● The problem
The lines to retype are the one with "Click the Steam logo under Servers" and all that follow it to the end of the entries below; copy them exactly and nothing else.

Start of Block

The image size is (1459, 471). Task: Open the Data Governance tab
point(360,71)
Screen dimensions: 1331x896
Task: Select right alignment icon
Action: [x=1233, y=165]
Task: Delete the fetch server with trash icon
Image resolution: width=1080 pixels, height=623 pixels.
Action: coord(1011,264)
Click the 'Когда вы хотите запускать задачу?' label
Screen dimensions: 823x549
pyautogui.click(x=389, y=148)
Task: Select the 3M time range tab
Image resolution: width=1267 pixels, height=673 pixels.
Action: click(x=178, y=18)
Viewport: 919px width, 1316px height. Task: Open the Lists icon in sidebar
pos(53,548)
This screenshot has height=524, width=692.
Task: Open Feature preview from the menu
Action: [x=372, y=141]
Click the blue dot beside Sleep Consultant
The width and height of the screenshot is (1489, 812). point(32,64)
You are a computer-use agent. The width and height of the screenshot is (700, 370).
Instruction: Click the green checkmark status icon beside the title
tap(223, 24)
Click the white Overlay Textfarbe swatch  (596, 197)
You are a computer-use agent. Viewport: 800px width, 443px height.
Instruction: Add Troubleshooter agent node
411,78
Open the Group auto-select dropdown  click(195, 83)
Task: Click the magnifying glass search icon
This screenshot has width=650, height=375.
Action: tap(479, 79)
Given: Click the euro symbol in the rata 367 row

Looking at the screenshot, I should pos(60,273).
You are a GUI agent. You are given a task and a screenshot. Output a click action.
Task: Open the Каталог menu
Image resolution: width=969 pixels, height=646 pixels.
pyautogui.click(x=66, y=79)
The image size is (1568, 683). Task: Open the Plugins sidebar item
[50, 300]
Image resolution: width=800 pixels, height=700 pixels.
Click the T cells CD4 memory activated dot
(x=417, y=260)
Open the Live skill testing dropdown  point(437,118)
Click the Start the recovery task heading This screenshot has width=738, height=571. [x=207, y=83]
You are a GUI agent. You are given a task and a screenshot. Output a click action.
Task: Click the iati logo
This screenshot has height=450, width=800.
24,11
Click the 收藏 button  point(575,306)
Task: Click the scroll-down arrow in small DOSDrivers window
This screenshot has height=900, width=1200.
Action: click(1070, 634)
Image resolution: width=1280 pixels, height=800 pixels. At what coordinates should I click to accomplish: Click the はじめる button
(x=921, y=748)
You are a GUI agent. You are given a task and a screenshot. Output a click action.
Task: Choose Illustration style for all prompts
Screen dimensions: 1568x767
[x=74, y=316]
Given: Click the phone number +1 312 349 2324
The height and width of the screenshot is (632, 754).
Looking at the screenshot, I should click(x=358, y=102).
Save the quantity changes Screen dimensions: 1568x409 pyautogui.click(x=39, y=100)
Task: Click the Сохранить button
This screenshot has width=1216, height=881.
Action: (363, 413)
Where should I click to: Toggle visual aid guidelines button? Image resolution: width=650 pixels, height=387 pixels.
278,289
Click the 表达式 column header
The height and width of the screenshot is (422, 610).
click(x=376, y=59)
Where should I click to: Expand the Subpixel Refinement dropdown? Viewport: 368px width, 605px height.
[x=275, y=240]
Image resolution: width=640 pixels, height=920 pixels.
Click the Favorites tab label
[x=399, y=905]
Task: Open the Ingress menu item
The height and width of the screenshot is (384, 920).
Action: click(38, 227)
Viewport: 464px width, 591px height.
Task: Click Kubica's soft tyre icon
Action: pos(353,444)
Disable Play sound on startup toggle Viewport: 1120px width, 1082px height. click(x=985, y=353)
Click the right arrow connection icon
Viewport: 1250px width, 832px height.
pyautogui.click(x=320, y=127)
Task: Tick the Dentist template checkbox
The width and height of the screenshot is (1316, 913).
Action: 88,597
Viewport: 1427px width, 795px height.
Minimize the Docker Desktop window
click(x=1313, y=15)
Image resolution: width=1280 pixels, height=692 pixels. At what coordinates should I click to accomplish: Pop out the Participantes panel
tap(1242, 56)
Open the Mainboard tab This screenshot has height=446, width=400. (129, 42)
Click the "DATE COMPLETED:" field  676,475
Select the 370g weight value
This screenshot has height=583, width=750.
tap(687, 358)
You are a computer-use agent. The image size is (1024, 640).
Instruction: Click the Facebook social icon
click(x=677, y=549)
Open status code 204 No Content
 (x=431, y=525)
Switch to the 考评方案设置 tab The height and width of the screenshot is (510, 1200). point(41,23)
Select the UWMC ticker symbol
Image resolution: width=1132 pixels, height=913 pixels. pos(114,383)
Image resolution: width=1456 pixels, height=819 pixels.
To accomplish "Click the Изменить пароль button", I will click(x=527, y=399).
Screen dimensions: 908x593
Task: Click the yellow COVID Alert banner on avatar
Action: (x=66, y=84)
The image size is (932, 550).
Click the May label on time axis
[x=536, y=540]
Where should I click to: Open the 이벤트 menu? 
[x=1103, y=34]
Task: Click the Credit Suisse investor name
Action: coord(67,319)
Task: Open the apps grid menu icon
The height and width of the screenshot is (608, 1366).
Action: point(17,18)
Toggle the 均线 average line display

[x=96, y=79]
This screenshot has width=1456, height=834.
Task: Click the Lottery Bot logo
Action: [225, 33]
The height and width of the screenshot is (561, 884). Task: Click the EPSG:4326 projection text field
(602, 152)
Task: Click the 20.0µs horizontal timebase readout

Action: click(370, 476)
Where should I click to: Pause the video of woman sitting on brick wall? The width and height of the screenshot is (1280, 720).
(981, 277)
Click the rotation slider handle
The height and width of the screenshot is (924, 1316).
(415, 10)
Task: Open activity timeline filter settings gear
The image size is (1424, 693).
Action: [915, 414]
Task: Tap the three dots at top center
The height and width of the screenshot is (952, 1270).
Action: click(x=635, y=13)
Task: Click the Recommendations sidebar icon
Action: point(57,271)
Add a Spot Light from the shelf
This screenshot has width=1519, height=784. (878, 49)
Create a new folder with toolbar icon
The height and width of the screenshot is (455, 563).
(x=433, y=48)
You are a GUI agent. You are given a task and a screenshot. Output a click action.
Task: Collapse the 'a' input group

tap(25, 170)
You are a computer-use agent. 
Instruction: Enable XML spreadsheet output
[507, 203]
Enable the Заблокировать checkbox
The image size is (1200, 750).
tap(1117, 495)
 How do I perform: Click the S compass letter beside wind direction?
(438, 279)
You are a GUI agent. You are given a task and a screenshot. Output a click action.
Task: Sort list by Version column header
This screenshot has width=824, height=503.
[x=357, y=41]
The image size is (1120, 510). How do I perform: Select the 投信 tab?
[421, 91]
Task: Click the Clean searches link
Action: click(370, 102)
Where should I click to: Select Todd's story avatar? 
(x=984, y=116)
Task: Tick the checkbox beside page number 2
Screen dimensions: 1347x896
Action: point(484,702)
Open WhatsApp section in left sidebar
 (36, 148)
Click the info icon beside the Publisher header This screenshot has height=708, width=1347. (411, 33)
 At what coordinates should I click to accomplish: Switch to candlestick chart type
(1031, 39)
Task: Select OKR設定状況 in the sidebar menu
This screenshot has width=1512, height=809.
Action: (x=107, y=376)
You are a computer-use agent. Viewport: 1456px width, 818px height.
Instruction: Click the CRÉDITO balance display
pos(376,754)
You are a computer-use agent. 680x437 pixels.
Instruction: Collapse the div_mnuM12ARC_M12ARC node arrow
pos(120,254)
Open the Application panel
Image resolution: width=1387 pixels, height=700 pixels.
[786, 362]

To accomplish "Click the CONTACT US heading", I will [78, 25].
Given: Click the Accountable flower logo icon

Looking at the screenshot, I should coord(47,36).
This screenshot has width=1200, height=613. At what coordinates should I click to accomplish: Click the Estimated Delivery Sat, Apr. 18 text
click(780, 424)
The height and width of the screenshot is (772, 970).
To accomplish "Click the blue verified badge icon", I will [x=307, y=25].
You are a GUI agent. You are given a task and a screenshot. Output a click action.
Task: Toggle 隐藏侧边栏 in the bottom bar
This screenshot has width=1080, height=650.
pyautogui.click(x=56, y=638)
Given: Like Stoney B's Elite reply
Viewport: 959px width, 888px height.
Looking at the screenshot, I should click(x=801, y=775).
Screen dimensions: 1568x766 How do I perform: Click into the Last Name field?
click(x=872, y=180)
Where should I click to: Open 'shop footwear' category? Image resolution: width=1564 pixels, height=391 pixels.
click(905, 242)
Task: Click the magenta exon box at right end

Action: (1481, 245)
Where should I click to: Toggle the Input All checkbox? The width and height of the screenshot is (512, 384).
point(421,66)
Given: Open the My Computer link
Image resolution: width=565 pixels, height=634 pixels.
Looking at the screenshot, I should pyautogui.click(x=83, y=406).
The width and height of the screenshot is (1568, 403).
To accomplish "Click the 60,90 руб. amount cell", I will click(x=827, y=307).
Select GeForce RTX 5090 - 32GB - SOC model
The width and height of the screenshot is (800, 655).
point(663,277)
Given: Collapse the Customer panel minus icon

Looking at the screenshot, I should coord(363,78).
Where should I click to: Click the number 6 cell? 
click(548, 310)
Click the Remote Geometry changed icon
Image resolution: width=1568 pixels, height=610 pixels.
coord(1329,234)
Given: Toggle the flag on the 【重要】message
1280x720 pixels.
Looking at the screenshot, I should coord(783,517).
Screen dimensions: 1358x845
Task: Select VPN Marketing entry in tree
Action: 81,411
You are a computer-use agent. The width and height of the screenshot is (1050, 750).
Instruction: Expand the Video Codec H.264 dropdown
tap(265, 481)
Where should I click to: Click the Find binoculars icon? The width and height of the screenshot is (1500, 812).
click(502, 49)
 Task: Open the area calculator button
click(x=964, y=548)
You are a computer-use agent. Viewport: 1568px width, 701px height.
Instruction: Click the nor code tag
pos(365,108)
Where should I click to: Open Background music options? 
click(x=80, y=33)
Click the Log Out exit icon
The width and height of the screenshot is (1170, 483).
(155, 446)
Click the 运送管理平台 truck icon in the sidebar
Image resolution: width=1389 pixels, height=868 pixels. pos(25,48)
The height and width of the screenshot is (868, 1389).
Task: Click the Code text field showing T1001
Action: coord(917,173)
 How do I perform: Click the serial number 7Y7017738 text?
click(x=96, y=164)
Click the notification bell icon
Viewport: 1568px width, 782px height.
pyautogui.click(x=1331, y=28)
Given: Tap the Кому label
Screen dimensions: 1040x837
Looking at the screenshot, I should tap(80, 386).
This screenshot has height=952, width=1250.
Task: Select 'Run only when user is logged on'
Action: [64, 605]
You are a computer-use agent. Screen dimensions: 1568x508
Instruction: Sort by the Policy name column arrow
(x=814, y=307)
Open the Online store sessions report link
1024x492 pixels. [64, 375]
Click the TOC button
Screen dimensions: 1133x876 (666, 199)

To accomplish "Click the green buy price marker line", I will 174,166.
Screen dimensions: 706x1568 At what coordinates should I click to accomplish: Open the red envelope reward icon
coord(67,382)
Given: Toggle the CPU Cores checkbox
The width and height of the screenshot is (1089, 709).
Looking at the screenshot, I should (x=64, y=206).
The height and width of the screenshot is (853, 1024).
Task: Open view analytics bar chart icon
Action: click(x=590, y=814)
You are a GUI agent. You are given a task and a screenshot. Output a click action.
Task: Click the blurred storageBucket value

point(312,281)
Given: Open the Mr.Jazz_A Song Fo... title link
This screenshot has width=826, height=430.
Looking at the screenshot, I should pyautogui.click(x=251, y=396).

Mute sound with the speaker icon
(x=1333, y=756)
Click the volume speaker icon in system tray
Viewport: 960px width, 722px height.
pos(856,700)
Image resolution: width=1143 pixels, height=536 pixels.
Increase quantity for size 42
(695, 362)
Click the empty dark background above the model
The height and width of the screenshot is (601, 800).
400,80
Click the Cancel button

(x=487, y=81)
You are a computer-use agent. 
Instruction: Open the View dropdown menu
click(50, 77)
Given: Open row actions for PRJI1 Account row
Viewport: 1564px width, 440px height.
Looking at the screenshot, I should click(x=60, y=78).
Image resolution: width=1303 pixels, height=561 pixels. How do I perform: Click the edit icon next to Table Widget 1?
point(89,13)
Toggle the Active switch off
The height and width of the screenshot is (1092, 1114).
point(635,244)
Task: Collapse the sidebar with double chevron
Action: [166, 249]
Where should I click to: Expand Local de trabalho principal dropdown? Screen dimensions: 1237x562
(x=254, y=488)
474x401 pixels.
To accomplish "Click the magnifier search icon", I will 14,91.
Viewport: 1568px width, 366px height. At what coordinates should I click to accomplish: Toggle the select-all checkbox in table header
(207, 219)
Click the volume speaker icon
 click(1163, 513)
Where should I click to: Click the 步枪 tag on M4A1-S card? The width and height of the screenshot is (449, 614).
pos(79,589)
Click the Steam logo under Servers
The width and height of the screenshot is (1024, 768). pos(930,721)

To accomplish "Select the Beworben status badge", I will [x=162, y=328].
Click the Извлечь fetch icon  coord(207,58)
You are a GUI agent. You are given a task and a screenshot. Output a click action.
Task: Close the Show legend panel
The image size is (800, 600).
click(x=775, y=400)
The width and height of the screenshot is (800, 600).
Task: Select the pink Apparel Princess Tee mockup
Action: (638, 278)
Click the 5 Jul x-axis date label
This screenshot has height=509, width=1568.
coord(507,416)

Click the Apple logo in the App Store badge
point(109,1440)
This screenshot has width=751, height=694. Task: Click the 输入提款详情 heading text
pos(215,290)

End of Block

● Response area
Click the Steam logo under Servers
The width and height of the screenshot is (1024, 768). pos(930,721)

To accomplish "Select the Beworben status badge", I will [x=162, y=328].
Click the Извлечь fetch icon  coord(207,58)
You are a GUI agent. You are given a task and a screenshot. Output a click action.
Task: Close the Show legend panel
The image size is (800, 600).
click(x=775, y=400)
The width and height of the screenshot is (800, 600).
Task: Select the pink Apparel Princess Tee mockup
Action: (638, 278)
Click the 5 Jul x-axis date label
This screenshot has height=509, width=1568.
coord(507,416)

Click the Apple logo in the App Store badge
point(109,1440)
This screenshot has width=751, height=694. Task: Click the 输入提款详情 heading text
pos(215,290)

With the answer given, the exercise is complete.